Problem details:
Reproduce the following data without any change, starting at the line containing "Click the checkmark" and ending at the line containing "pyautogui.click(x=126, y=180)", both included.

(Dataset entries)
================

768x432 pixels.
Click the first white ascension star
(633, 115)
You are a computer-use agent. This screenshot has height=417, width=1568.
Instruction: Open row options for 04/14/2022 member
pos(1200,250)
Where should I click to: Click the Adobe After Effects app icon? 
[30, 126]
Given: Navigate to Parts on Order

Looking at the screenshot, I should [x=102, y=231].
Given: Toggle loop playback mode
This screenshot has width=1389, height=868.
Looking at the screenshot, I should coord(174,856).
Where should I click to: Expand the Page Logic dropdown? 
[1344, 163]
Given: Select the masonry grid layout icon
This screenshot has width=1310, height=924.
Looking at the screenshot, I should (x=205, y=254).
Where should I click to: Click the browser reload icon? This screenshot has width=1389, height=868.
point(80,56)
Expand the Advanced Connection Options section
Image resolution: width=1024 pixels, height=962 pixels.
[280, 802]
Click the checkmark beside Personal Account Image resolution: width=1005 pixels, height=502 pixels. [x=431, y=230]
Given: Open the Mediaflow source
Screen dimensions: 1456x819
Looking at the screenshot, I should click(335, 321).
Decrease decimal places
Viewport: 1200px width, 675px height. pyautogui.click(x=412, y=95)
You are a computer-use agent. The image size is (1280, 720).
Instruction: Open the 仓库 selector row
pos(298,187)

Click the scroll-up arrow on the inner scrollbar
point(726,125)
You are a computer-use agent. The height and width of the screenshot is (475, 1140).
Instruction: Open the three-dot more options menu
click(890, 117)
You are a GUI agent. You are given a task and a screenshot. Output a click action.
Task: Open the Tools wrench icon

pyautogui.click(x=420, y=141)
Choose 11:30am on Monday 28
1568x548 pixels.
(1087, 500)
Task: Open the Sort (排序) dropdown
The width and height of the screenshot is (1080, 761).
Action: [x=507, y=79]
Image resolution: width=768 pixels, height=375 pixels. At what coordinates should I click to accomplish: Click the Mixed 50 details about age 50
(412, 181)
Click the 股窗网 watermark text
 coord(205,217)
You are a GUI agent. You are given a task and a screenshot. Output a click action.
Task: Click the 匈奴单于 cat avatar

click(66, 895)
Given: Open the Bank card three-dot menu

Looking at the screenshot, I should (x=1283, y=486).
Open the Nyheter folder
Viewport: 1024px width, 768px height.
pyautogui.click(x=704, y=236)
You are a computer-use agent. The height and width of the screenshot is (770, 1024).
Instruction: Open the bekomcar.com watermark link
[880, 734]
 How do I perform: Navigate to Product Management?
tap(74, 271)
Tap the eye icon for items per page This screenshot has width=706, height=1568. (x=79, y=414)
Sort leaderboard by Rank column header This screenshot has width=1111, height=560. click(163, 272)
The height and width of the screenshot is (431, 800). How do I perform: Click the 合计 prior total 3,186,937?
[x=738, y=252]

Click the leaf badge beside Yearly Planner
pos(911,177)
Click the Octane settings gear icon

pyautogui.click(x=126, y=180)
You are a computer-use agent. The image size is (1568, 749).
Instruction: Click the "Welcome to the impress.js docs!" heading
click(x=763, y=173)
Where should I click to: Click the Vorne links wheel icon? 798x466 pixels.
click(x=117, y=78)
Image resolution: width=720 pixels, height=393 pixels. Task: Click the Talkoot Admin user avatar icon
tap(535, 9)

================

Complete response:
Click the checkmark beside Personal Account Image resolution: width=1005 pixels, height=502 pixels. [x=431, y=230]
Given: Open the Mediaflow source
Screen dimensions: 1456x819
Looking at the screenshot, I should click(335, 321).
Decrease decimal places
Viewport: 1200px width, 675px height. pyautogui.click(x=412, y=95)
You are a computer-use agent. The image size is (1280, 720).
Instruction: Open the 仓库 selector row
pos(298,187)

Click the scroll-up arrow on the inner scrollbar
point(726,125)
You are a computer-use agent. The height and width of the screenshot is (475, 1140).
Instruction: Open the three-dot more options menu
click(890, 117)
You are a GUI agent. You are given a task and a screenshot. Output a click action.
Task: Open the Tools wrench icon

pyautogui.click(x=420, y=141)
Choose 11:30am on Monday 28
1568x548 pixels.
(1087, 500)
Task: Open the Sort (排序) dropdown
The width and height of the screenshot is (1080, 761).
Action: [x=507, y=79]
Image resolution: width=768 pixels, height=375 pixels. At what coordinates should I click to accomplish: Click the Mixed 50 details about age 50
(412, 181)
Click the 股窗网 watermark text
 coord(205,217)
You are a GUI agent. You are given a task and a screenshot. Output a click action.
Task: Click the 匈奴单于 cat avatar

click(66, 895)
Given: Open the Bank card three-dot menu

Looking at the screenshot, I should (x=1283, y=486).
Open the Nyheter folder
Viewport: 1024px width, 768px height.
pyautogui.click(x=704, y=236)
You are a computer-use agent. The height and width of the screenshot is (770, 1024).
Instruction: Open the bekomcar.com watermark link
[880, 734]
 How do I perform: Navigate to Product Management?
tap(74, 271)
Tap the eye icon for items per page This screenshot has width=706, height=1568. (x=79, y=414)
Sort leaderboard by Rank column header This screenshot has width=1111, height=560. click(163, 272)
The height and width of the screenshot is (431, 800). How do I perform: Click the 合计 prior total 3,186,937?
[x=738, y=252]

Click the leaf badge beside Yearly Planner
pos(911,177)
Click the Octane settings gear icon

pyautogui.click(x=126, y=180)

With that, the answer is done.